Princeton University

Special Collections

Princeton, NJ

Collection: Flannery O'Connor Letters to Ashley Brown

Letters between O’Connor and Ashley Brown. Brainard and Frances Neel Cheney introduced O’Connor to Brown in 1953 while they were visiting the Cheneys (Stephens 7). The two quickly became correspondents and friends. They were also mutual friends of Caroline Gordon, on whose work Brown had written his dissertation.

The collection contains thirty-eight letters from O’Connor ranging from January 1958 to June 1964, eight of which are published in The Habit of Being. Most of the letters are conversational and about people Brown and O’Connor both know: Brainard and Frances Neel Cheney, Robert and Sally Fitzgerald, Caroline Gordon, Madison Jones, Katherine Anne Porter, and Allen Tate. O’Connor and Brown suggest books to each other and comment on others they have read. She also describes events at Andalusia, including an African-American funeral she attended for “Henry,” one of the farmhands. O’Connor also mentions her trip to France and Italy and a visit with Sally and Robert Fitzgerald. She briefly describes Paris and the variety of religious objects she noted for sale in Lourdes. Many of O’Connor’s letters contain invitations for Brown to visit Andalusia and recall a visit Brown had with Caroline Gordon there.

O’Connor also mentions people who came to visit her at Andalusia, a sesquicentennial pageant and celebration in Milledgeville, a set of antique bookshelves she purchased, the publication and reviews of The Violent Bear It Away, the translation of some of her stories into French, lectures she gave, honorary degrees she received, and a new car she and her mother purchased. Near the end of her life she mentions her illness. Her final letter to Brown is a handwritten letter from her hospital bed at Piedmont Hospital in Atlanta in which she describes a recent visit from Caroline Gordon, and wishes Brown good travels in Brazil.

Collection: Allen Tate Papers

Collection ID: MSS: CO106

NUCMC: MS 61-839

Arrangement: The O’Connor letter is found in Box 46, folder 19

Allen Tate was a poet, editor, novelist, critic, and a member of the Fugitive group of southern authors; he was also twice married to writer Caroline Gordon (“Tate”). O'Connor knew Allen Tate through her friendship and professional relationship with his wife. There is a single letter in the Tate Papers from O’Connor, dated September 1955, in which she asks to use his name as a reference for her Guggenheim Fellowship application.

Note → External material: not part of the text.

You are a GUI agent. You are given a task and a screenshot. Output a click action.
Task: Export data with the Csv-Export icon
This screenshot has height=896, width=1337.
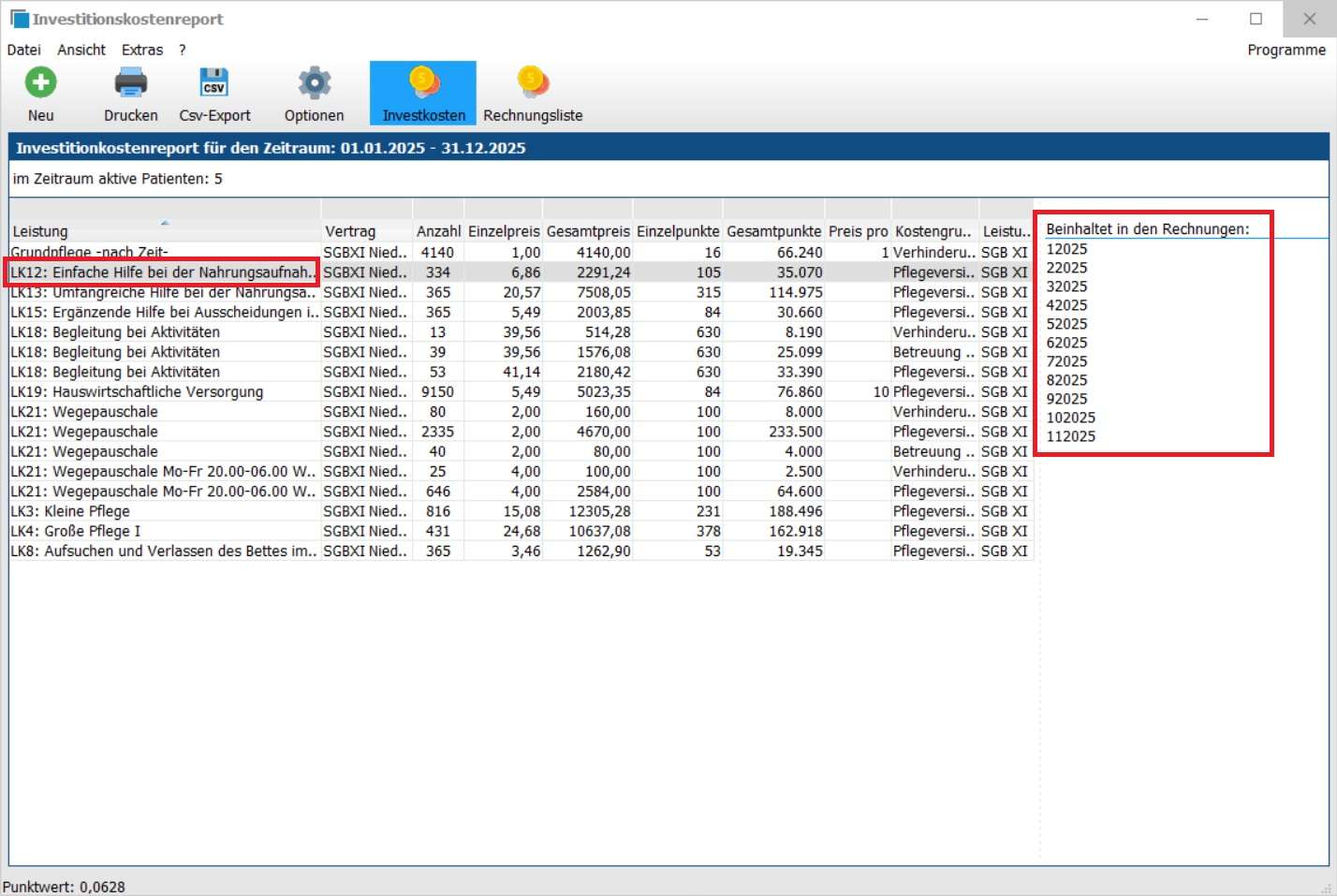click(x=214, y=83)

Collection: Caroline Gordon Papers.

Collection ID: MS: CO052.

Arrangement: The Flannery O’Connor correspondence is found in “Box 35,” “Folder 18.” In addition, photographs of O’Connor may be found in “Box 45,” “Folder 9.”

Gordon was a novelist and short story writer, critic, and respected teacher. She and her husband, Allen Tate, converted to Catholicism in 1950 (“Tate”). Flannery O’Connor first wrote to Gordon in 1951, when she asked Gordon to read her manuscript of Wise Blood. Early in her writing career O’Connor considered Gordon’s comments valuable and regularly sent Gordon manuscripts of her works before they were published (CW 1245).

In one letter, dated December, 1962, O’Connor mentions meeting Walker Percy in New Orleans; a lecture she planned for early 1963; a visit from Ashley Brown; and a visit from Italian critic, Claudio Gorlier. The collection also contains an undated portion of a letter in O’Connor’s handwriting of which the first page, or more, is missing. The remaining portion mentions Katherine Anne Porter’s travels and comments that an unnamed person would do well at Conyers (probably the Monastery of the Holy Spirit in Conyers, Georgia).

Also of interest in this collection is a draft of “Parker's Back,” with very few notations.

Collection: Story Magazine and Story Press Records

Collection ID: MS: CO104.

Arrangement: The O’Connor correspondence is in “Box 118,” “Folder 5.”

Whit Burnett was an editor and owner of STORY Magazine, a magazine in which O’Connor never published. There is a single letter to Flannery O’Connor from December 1959 in which Whit Burnett asked her if she would be interested in submitting a story to the magazine for a payment of $50.